TSR Shop will feature items that have been designed and made by independent artists. Every purchase you make will give an artist a percentage of the sale.

Aside from TSR’s Instagram page, the company has also created a YouTube channel and a GIPHY account. Its followers, which are called “roommates,” number about 15.3 million and generate more than 5 billion to 6 billion impressions a month.

Nwandu said she decided to launch The Shade Room in 2014 because she wanted to bring an unbiased perspective to the world of celebrity gossip. She was a fan of the popular website TMZ, but she found it lacking in coverage of the black community.

That’s where she got the idea to start her own site.
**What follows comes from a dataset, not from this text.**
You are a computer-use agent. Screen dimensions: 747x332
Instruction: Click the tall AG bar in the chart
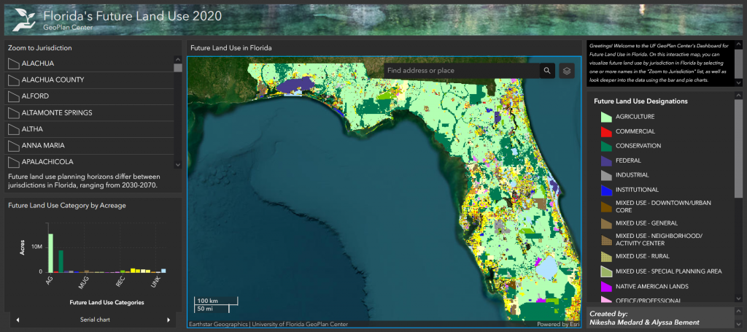[x=50, y=252]
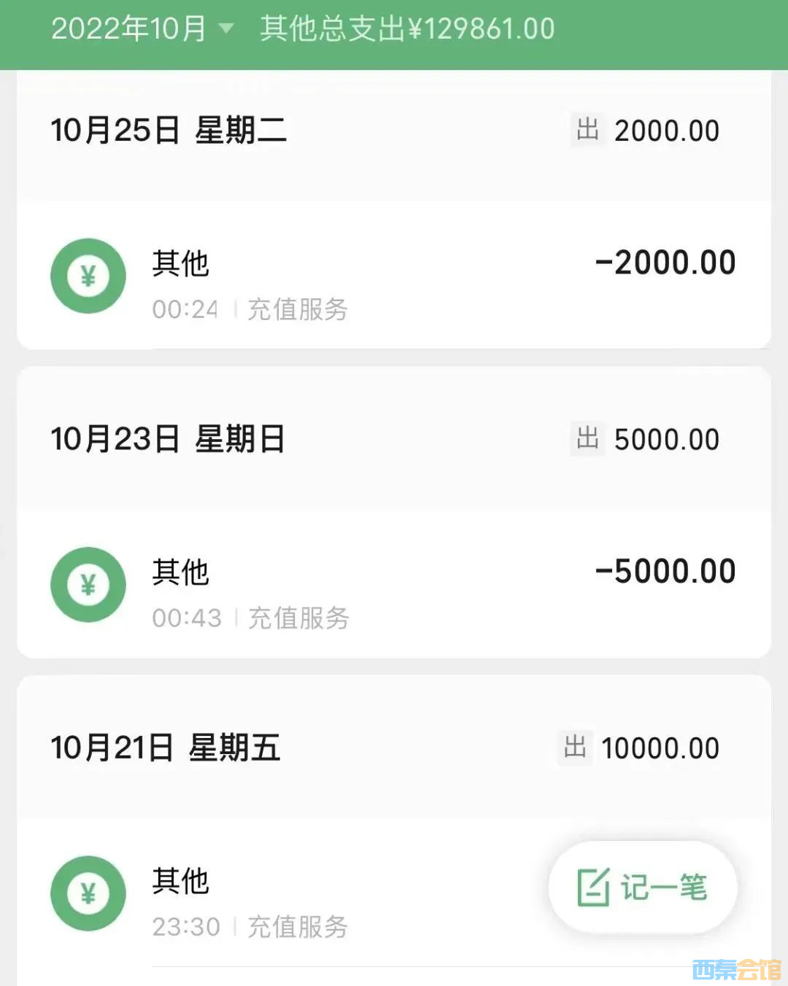Tap the pencil note icon in 记一笔

point(593,888)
She launched TSR on Instagram, a platform where she could easily follow trends in real time and track the actions of celebrities.

As she built her social media following, Nwandu learned that it’s easier than ever to create a media empire without having a traditional background in journalism. She said she started TSR with nothing more than a dream and a belief in herself.

The Shade Room’s Vision

The Shade Room’s founder, Angelica Nwandu, is an entrepreneur with a vision. Her business has flourished in a time when traditional media outlets are struggling to figure out their relationship with social platforms. She launched The Shade Room in March of 2014, avoiding the typical blog format and publishing full-length stories exclusively on Instagram. She found Instagram suited to her vision because it’s image-centric and interactive, making it perfect for the news site she had in mind.
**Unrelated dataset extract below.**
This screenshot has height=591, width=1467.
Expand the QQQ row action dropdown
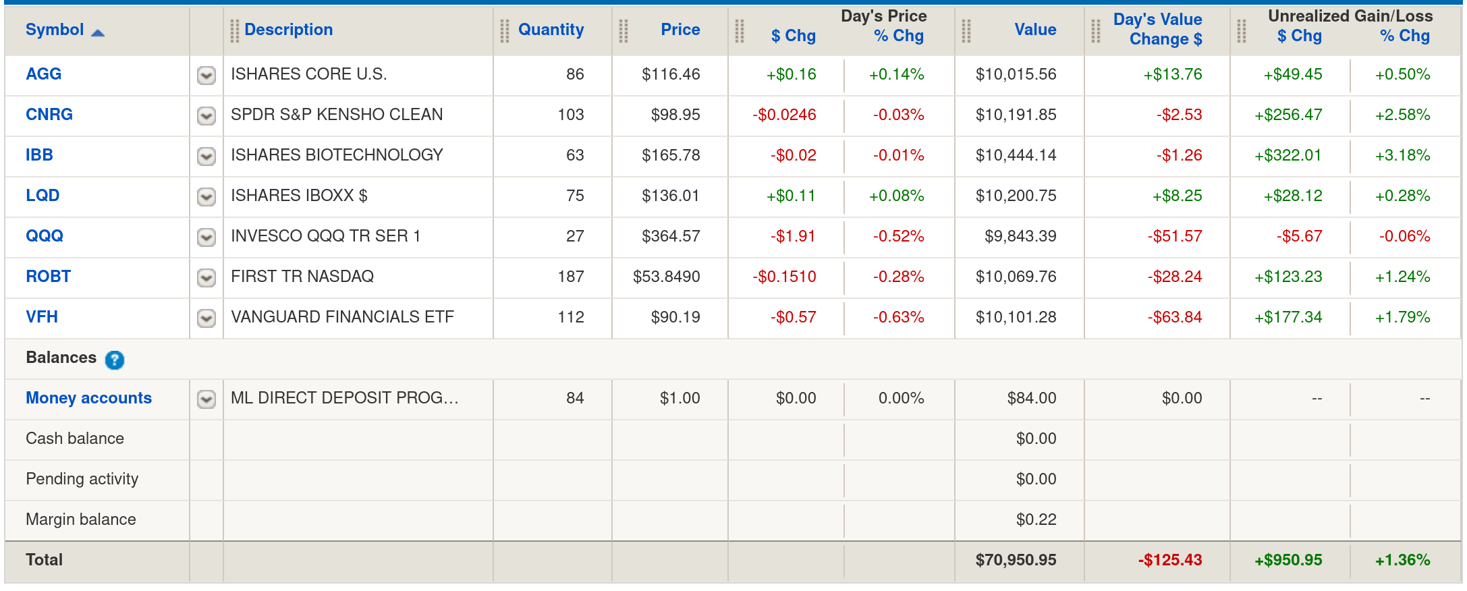click(x=206, y=237)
Nwandu’s mission was to create a site that focused on celebrity gossip and community news, all while aiming to make her content accessible to the broader public. She drew inspiration from TMZ and MediaTakeOut, but with one important difference: TSR would be published entirely on Instagram.

To begin with, she aimed to garner a following of 10,000 followers in a year. Her strategy was to post about celebrities who were at the bottom of the celebrity hierarchy (minor reality stars, mostly) and build her audience slowly. It wasn’t long before she had amassed more than half a million followers.

She also made a point of getting to know her readers and responding to their feedback. Her goal was to understand how her audience perceived her content, so that she could improve upon it.

It was through this method that The Shade Room became the media juggernaut it is today. It has been featured on several major news sites, including The New York Times and Refinery29, which have referred to Nwandu as a “celebrity culture savant.”

Nwandu’s vision is to make The Shade Room a media empire. She has a goal to amass millions of fans across various platforms, including YouTube, Snapchat and Instagram.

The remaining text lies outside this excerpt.